──────── RECORDS TO PROCESS

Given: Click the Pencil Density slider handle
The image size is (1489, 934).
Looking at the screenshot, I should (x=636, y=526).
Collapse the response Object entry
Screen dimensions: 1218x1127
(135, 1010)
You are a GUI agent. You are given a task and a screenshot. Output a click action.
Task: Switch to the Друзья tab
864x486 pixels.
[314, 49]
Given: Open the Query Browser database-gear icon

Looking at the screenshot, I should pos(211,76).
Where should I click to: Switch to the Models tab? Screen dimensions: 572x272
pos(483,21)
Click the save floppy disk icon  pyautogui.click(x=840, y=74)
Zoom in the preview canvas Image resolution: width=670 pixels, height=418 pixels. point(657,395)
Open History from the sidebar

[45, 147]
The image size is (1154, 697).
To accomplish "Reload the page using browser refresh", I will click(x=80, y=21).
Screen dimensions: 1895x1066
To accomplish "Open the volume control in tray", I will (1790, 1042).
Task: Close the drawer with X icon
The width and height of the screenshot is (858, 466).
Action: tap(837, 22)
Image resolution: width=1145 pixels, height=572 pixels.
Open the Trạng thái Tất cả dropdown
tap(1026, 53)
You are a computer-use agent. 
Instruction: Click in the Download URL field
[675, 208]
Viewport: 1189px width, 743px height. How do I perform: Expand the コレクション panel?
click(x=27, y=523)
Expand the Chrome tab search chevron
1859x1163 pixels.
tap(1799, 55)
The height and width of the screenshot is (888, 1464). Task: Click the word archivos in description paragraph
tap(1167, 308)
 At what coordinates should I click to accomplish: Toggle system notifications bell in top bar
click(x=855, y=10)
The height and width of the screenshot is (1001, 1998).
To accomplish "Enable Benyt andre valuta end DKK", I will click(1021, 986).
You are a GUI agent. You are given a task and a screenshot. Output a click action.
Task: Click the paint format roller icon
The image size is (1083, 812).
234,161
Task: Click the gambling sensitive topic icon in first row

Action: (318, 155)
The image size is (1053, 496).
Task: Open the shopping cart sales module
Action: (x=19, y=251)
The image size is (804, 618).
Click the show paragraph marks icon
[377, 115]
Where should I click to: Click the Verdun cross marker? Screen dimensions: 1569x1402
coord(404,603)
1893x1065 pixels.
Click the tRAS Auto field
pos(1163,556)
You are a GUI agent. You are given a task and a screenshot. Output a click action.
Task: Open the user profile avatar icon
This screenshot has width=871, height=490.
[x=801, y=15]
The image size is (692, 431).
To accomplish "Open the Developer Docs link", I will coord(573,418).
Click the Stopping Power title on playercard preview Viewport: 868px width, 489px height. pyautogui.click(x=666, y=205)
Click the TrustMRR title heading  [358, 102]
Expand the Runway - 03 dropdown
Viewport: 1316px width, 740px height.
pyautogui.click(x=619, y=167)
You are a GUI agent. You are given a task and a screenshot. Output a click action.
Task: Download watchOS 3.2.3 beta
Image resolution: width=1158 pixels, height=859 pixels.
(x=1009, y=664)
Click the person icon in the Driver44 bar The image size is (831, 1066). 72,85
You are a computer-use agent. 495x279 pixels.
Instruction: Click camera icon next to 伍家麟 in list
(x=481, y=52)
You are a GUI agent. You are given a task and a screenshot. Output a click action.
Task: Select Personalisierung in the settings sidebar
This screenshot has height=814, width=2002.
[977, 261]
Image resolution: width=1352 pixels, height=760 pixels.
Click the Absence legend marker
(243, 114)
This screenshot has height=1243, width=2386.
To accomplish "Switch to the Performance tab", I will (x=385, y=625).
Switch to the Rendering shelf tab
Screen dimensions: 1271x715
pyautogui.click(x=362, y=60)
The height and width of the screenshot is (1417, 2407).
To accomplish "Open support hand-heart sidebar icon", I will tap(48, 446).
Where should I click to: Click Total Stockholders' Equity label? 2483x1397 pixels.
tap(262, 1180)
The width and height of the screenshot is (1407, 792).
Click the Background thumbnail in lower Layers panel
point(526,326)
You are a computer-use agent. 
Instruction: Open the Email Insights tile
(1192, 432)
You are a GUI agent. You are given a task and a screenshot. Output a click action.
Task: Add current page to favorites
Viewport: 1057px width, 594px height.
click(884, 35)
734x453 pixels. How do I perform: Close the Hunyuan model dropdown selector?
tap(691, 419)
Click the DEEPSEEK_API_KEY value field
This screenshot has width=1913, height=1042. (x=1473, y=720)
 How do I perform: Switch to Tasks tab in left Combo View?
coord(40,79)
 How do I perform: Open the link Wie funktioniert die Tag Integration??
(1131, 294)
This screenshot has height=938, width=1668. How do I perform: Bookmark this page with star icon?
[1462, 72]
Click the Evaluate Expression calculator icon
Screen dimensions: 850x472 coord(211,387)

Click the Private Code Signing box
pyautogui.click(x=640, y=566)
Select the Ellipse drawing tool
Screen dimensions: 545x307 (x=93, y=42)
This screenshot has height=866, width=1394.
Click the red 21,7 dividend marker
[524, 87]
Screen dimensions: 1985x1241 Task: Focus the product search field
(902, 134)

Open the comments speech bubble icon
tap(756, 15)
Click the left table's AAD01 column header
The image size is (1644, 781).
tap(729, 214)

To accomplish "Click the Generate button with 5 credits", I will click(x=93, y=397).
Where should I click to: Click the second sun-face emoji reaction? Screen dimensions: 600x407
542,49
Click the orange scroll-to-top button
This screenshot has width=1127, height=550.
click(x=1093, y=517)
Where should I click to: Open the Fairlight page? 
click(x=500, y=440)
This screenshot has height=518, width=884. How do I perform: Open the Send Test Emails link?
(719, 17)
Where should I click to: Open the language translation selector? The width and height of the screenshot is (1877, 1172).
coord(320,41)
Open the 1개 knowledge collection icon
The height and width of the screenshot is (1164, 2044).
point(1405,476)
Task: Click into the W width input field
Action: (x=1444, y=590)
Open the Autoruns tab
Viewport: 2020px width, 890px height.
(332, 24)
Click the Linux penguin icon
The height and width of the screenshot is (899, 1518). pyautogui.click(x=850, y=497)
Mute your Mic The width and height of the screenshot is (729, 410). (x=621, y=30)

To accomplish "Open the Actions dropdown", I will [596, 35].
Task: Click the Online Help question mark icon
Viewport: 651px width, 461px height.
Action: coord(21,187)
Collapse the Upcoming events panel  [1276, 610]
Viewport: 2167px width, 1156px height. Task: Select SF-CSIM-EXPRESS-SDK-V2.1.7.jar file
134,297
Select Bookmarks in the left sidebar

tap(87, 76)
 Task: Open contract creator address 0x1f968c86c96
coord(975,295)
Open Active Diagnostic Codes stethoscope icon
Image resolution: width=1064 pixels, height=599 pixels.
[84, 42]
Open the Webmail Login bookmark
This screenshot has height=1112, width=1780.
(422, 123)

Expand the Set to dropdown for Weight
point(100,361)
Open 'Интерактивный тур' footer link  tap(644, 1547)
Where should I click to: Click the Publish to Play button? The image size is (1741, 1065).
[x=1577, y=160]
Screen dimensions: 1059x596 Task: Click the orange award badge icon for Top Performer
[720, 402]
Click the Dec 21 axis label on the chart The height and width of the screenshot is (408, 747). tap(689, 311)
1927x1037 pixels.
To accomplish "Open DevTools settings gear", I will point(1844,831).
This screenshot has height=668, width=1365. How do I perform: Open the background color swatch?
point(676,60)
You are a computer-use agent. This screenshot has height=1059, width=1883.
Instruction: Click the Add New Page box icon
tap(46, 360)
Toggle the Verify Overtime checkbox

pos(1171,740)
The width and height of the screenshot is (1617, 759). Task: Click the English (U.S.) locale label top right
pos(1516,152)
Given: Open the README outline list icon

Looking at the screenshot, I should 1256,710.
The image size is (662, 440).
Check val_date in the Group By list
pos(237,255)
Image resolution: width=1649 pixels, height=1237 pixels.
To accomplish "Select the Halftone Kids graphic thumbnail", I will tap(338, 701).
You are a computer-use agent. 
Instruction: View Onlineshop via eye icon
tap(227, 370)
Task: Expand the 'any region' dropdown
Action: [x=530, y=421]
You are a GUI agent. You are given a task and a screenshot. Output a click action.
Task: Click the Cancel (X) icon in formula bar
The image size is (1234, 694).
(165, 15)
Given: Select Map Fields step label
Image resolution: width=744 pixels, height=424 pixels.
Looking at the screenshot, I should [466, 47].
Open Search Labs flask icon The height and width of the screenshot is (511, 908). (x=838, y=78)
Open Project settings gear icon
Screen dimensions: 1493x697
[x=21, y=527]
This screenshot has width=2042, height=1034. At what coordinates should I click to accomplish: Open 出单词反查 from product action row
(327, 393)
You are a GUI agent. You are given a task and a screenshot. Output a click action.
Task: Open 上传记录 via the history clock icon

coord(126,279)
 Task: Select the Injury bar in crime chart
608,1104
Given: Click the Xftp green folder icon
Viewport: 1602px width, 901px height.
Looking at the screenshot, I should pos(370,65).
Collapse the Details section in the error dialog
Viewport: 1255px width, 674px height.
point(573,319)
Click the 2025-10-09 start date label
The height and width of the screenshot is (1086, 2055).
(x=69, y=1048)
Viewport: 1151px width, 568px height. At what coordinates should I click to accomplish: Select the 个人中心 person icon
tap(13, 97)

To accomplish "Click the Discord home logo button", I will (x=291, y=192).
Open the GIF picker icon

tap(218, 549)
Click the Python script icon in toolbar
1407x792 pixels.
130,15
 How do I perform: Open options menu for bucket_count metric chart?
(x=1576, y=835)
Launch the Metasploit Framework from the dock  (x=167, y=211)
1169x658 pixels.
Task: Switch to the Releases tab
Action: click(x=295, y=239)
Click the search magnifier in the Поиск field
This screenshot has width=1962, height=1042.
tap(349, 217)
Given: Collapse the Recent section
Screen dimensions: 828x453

────────────────

All that belongs in the answer is the lines from the start of the entries above through the line containing "Task: Switch to the Друзья tab", each given exactly.

Given: Click the Pencil Density slider handle
The image size is (1489, 934).
Looking at the screenshot, I should (x=636, y=526).
Collapse the response Object entry
Screen dimensions: 1218x1127
(135, 1010)
You are a GUI agent. You are given a task and a screenshot. Output a click action.
Task: Switch to the Друзья tab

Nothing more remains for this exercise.